So right . . . yet so wrong, this is going to be a very very memorable game for a long time. I was expecting the classic financial rally, rate cut then sell-off . . . I was the expecting the 1-2-1 move after the announcement. Yet as the day progressed it was obvious that the financials will not rally into the meeting, and I started to get the feeling that there will be NO sell-off today. Did the market rally? Yes, not until I almost completely gave up the hope of longing and actually switched some of my positions to the short side.
On a side note, a good friend of mine, who was up gross but down 28K net (all commissions, firm capital), decided to hand in his resignation letter yesterday, as he received a job offer from another firm (worse rates but a fresh new start). For whatever the reason, the owner of the firm told him that he is not leaving, and today, his account was set to 0. Stunning, while it makes a lot of sense to keep a trader who has been basically consolidating, 28K is a LOT to forgive, and just another proof that this firm truly gives its traders every opportunity to succeed.
25000 shares on 5 of 16 shooting, +148 before commissions, -554 after, 2 bullets.
Pre-Market: Fed. meeting at 2:15, nothing else matters, actually some airline upgrades but I chose not to trade those.
9:30: DRG sell-off, bulleted AGN and ended up making some of the bullet cost as it totally reversed with the index. Took COF long on financial strength and got 20 cents. Took a pair of chemicals PX/APD and took 5-10 cents losses. Took BEN at 33.70 on what I thought would be financial rally and quickly get out for flat.
10:00: Took MWD, MER, GS, LM etc . . . kept on believing financials will go higher, while I pulled 50 cents off 1000 share's of GS, MWD, MER, LM all hurted me on 20 cents or so stop out's. In the end caught MWD and MER for a pop but too little too late. I was down $230, and I had to be happy about this kind of numbers given that the financials totally sold off instead of going up. On the other hand, I was getting the feeling that this rate cut will be different from others . . .
2:15: Ahhh, show time . . . Half point cut, futures went up, I took some CMA and was in the money by 20 cents quickly, took BJ, then futures came in, no problem, I was expecting it, and I was ready to buy more, took AGE at 35.12, futures came back, as expected, but could not hit a new high, and it faded. That was when my heart went heavy, as I quickly got out of CMA and BJ for 30 cents loss a piece, and put up a bullet on AGE and shorted away. Bad, bad idea, this is exactly how you get chopped to death, I was short 1500 AGE but fortuantely I was able to cover more than half of it for 2 pennies loss as it just went the other way as if the futures are going straight up. I lost 10 cents on the other half but it was ok. MMM hadn't sold off yet so I shorted it and ended up losing 25 cents.
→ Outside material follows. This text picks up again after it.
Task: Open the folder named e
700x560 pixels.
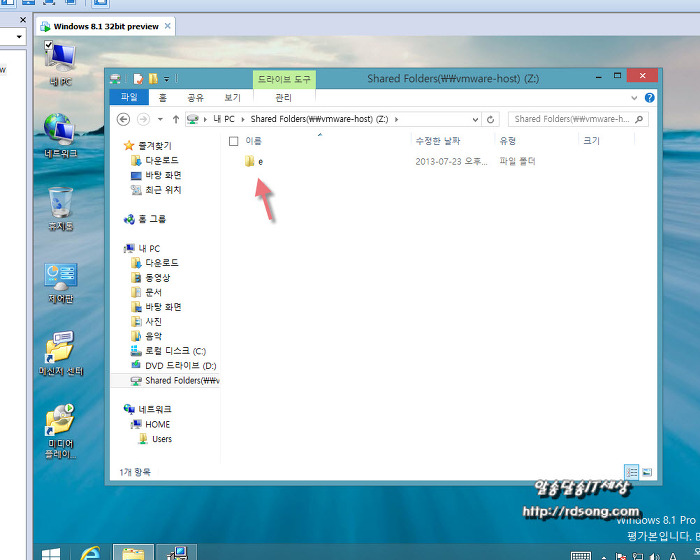Action: (x=259, y=161)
2:58: Fully expecting a rally, took TYC at 45.17, GE at 36.90, IBM at 92.50, but I was down more than $1000 on the day, and there was fear in my heart, I had TYC a nickle above the bottom, I had GE 10 cents above the bottom, but IBM did a final "blow the stop" dump and triggered my stop at 92.29, and that was the stroke that broke my back. A little more confidence, I would have been ok, sticking and trusting my original idea, I would be fine, and I sold TYC and GE out flat. Needless to say the 3 of them ran up an average of more than 1 point each . . . and I got out of GE/IBM at 3:12, three minutes before the rally.
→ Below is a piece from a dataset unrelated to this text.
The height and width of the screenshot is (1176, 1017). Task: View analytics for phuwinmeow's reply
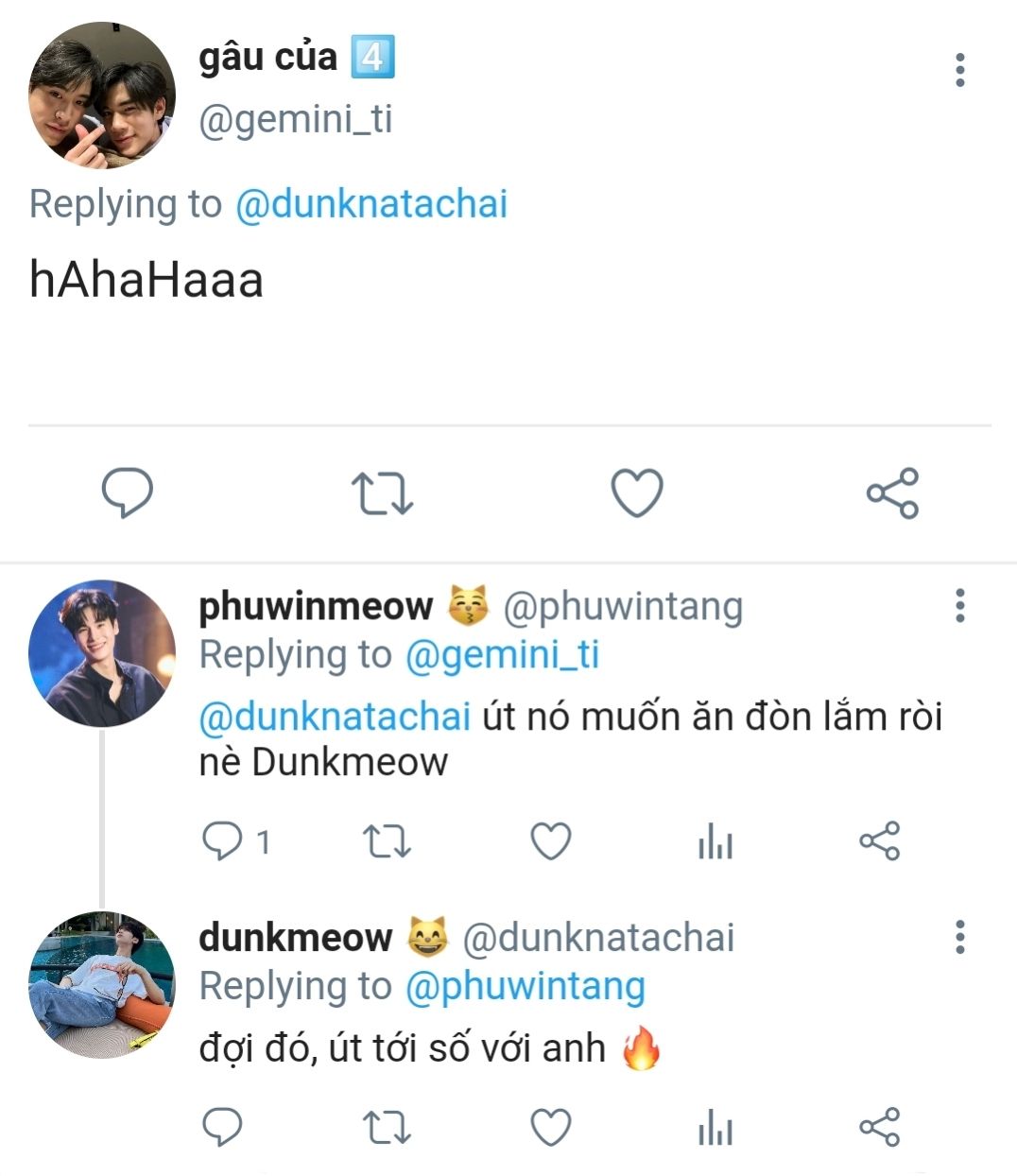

3:15: DRG rally, took some AGN at 66.57, eventually sold for an average price of 15 cents scalp. Took MMM at 96.90, CMA at 54.15, got half a point out of MMM as it printed as high as 97.70, but a big offer showed up and I pared some out and held the other half hoping for the offer to be smacked, it didn't. Got quarter move out of CMA. Too little, too late.
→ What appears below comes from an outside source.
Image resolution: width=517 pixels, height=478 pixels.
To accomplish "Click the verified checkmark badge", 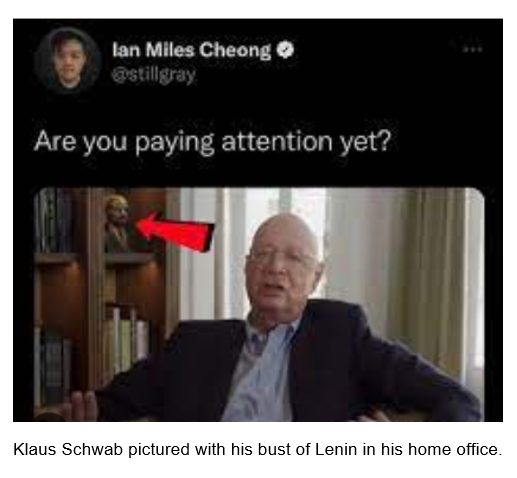I will tap(285, 49).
This is the kind of game that makes you spill blood, all along you knew you would be right, but as a trader you stick to stops (granted, I didn't stick to my stops on GE/TYC, mentally I was so beaten I sold them for flat and gave up). I want to have a good month so badly, yet I was so close . . . yet so far . . .
I understand, going into this business, that there will be failure after failure after failure before one finally makes it, and I still believe in my ability to excel, to succeed, that I have as much potential as anyone else in my firm. I have been stuck at 48K YTD for more than a month and half, that is disgusting.
I am way past the point of no return I don't even remember what it looked like, there is no turning back, either I make it trading, or accept the fate of an average joe. I have what it takes, but I must overcome myself to make this a respectable year.